WHAT IS NEEDED »
Taking each line of the material in turn, count those with the string "Open" and answer with the count alone.

INFORMATION GIVEN »
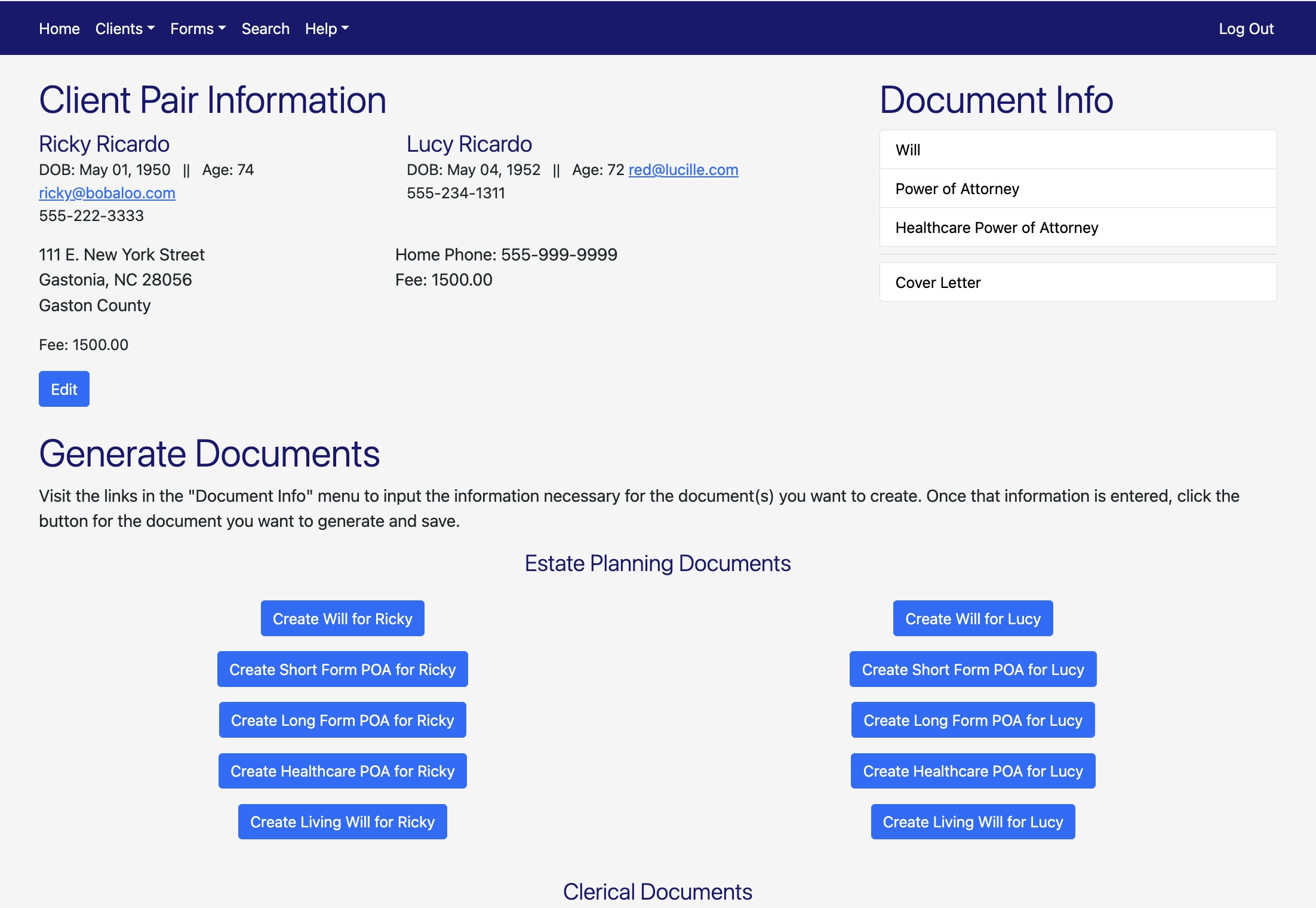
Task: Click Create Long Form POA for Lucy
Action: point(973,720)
--
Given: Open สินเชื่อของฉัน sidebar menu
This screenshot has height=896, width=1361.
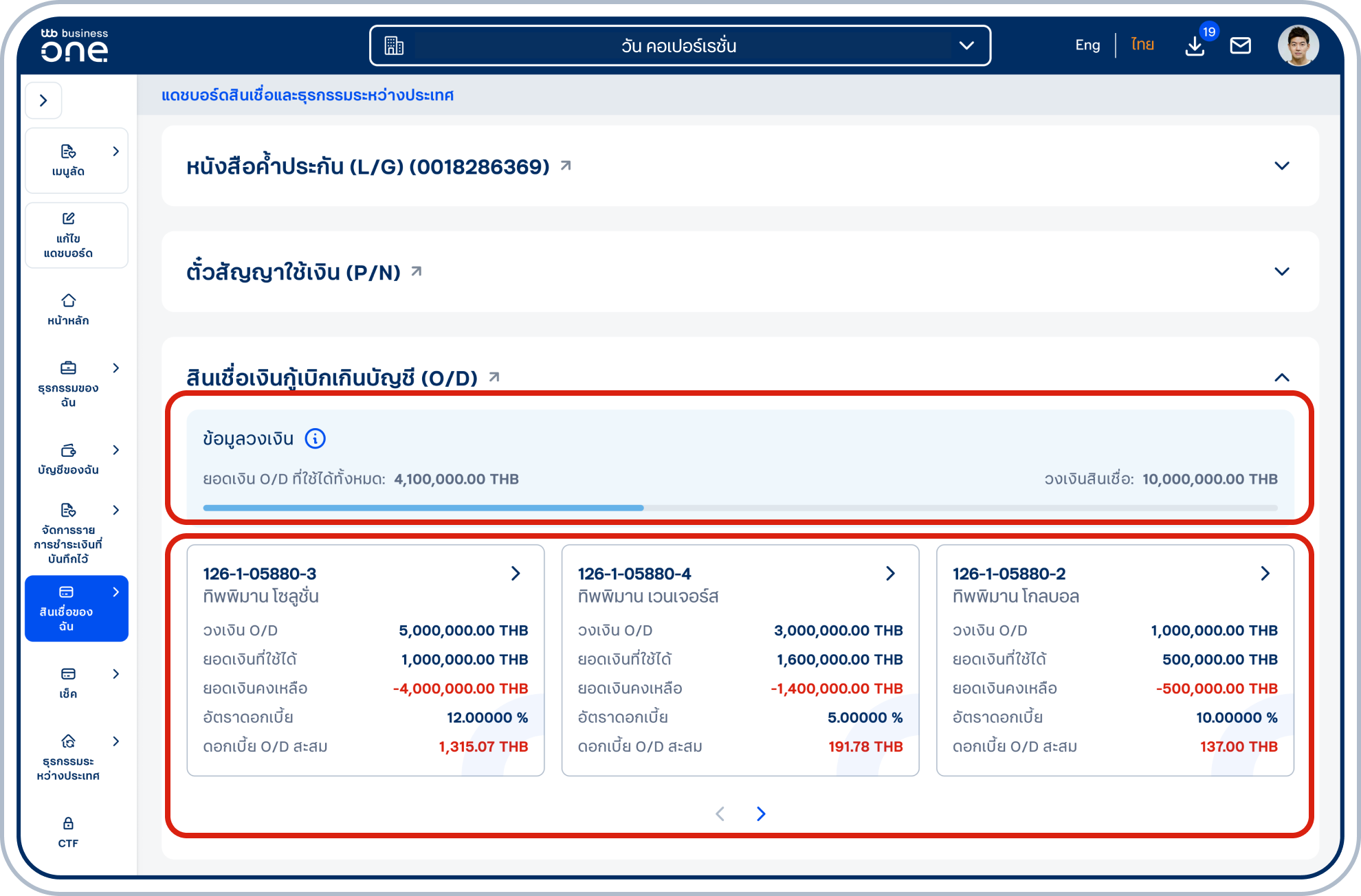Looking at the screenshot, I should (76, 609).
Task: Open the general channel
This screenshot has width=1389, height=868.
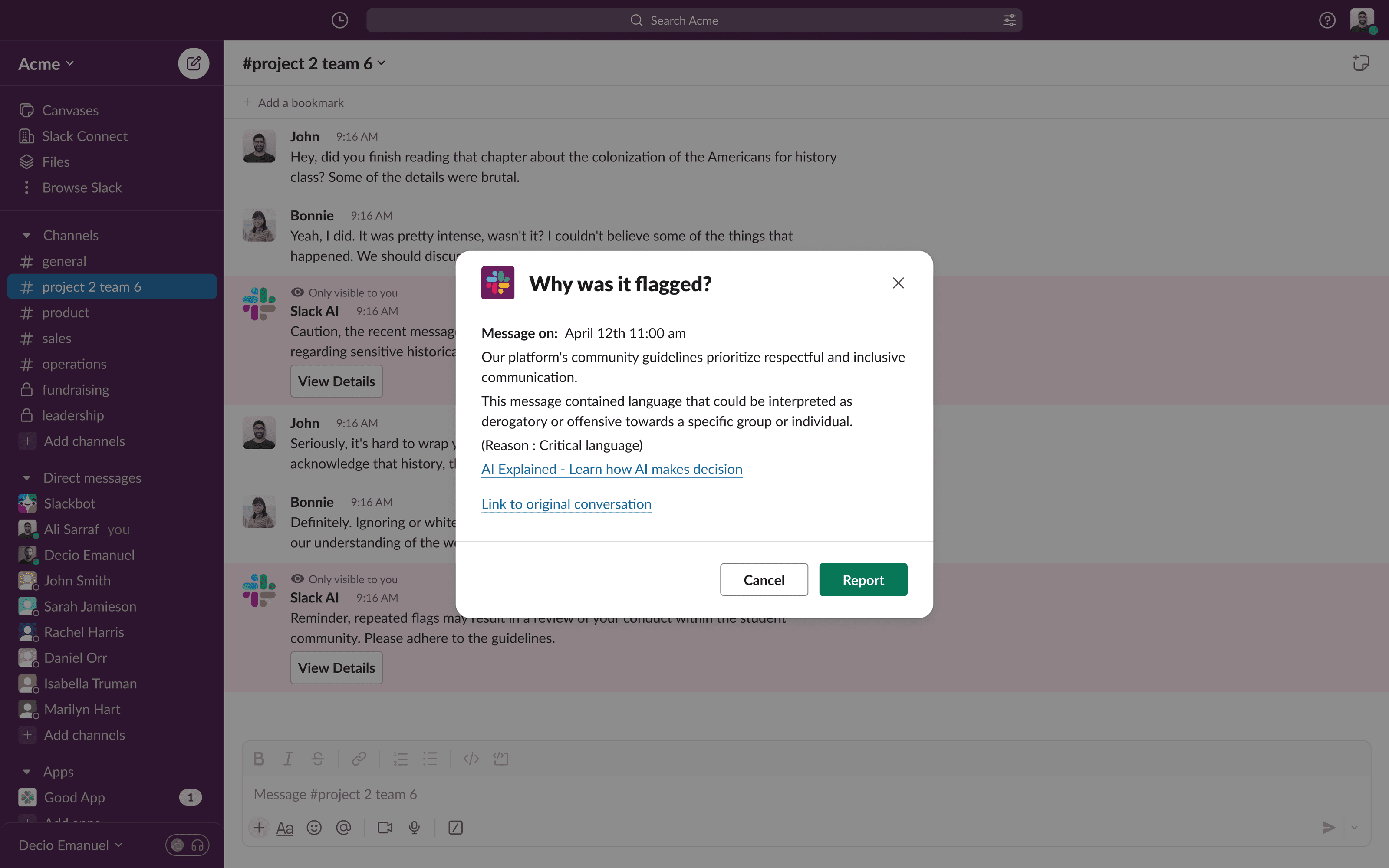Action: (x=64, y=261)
---
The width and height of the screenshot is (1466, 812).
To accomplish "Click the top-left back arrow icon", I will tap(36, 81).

ANSWER SPACE »
2